:: Task brief ::
What follows is a set of records, each of which is to be written out exactly.

***** Supplied material

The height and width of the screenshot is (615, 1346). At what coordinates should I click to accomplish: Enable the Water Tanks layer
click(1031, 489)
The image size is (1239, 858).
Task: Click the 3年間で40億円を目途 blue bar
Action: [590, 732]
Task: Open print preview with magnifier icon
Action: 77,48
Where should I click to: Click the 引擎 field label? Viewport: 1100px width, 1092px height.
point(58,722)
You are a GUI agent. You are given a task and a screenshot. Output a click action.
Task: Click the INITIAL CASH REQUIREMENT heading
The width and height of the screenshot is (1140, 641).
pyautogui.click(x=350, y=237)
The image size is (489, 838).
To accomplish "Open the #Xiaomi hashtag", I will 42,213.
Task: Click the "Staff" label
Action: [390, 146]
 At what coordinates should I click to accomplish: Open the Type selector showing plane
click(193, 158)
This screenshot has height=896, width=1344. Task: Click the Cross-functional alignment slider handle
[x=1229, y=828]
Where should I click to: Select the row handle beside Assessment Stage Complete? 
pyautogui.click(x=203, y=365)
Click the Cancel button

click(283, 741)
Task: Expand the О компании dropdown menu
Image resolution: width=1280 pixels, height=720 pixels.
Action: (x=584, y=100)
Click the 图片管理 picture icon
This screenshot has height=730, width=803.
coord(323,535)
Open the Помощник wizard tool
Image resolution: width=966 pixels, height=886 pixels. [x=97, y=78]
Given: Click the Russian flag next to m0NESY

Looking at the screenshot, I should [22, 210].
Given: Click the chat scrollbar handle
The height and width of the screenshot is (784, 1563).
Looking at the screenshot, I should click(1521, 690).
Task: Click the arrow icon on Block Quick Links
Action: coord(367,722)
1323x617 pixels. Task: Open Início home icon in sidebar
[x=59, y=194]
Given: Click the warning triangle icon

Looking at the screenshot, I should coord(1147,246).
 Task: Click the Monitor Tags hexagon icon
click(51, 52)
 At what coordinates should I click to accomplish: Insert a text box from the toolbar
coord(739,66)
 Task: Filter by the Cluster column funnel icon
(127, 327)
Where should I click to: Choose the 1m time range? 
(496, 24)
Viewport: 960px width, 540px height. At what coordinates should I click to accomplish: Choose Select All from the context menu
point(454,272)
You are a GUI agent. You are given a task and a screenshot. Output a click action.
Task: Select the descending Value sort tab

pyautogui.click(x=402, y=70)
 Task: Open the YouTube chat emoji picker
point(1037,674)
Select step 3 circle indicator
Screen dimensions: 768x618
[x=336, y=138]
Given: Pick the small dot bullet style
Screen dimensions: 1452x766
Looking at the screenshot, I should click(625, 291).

**********

:: Your response ::
The height and width of the screenshot is (615, 1346). At what coordinates should I click to accomplish: Enable the Water Tanks layer
click(1031, 489)
The image size is (1239, 858).
Task: Click the 3年間で40億円を目途 blue bar
Action: [590, 732]
Task: Open print preview with magnifier icon
Action: 77,48
Where should I click to: Click the 引擎 field label? Viewport: 1100px width, 1092px height.
point(58,722)
You are a GUI agent. You are given a task and a screenshot. Output a click action.
Task: Click the INITIAL CASH REQUIREMENT heading
The width and height of the screenshot is (1140, 641).
pyautogui.click(x=350, y=237)
The image size is (489, 838).
To accomplish "Open the #Xiaomi hashtag", I will 42,213.
Task: Click the "Staff" label
Action: [390, 146]
 At what coordinates should I click to accomplish: Open the Type selector showing plane
click(193, 158)
This screenshot has height=896, width=1344. Task: Click the Cross-functional alignment slider handle
[x=1229, y=828]
Where should I click to: Select the row handle beside Assessment Stage Complete? 
pyautogui.click(x=203, y=365)
Click the Cancel button

click(283, 741)
Task: Expand the О компании dropdown menu
Image resolution: width=1280 pixels, height=720 pixels.
Action: (x=584, y=100)
Click the 图片管理 picture icon
This screenshot has height=730, width=803.
coord(323,535)
Open the Помощник wizard tool
Image resolution: width=966 pixels, height=886 pixels. [x=97, y=78]
Given: Click the Russian flag next to m0NESY

Looking at the screenshot, I should [22, 210].
Given: Click the chat scrollbar handle
The height and width of the screenshot is (784, 1563).
Looking at the screenshot, I should click(1521, 690).
Task: Click the arrow icon on Block Quick Links
Action: coord(367,722)
1323x617 pixels. Task: Open Início home icon in sidebar
[x=59, y=194]
Given: Click the warning triangle icon

Looking at the screenshot, I should coord(1147,246).
 Task: Click the Monitor Tags hexagon icon
click(51, 52)
 At what coordinates should I click to accomplish: Insert a text box from the toolbar
coord(739,66)
 Task: Filter by the Cluster column funnel icon
(127, 327)
Where should I click to: Choose the 1m time range? 
(496, 24)
Viewport: 960px width, 540px height. At what coordinates should I click to accomplish: Choose Select All from the context menu
point(454,272)
You are a GUI agent. You are given a task and a screenshot. Output a click action.
Task: Select the descending Value sort tab

pyautogui.click(x=402, y=70)
 Task: Open the YouTube chat emoji picker
point(1037,674)
Select step 3 circle indicator
Screen dimensions: 768x618
[x=336, y=138]
Given: Pick the small dot bullet style
Screen dimensions: 1452x766
Looking at the screenshot, I should click(625, 291).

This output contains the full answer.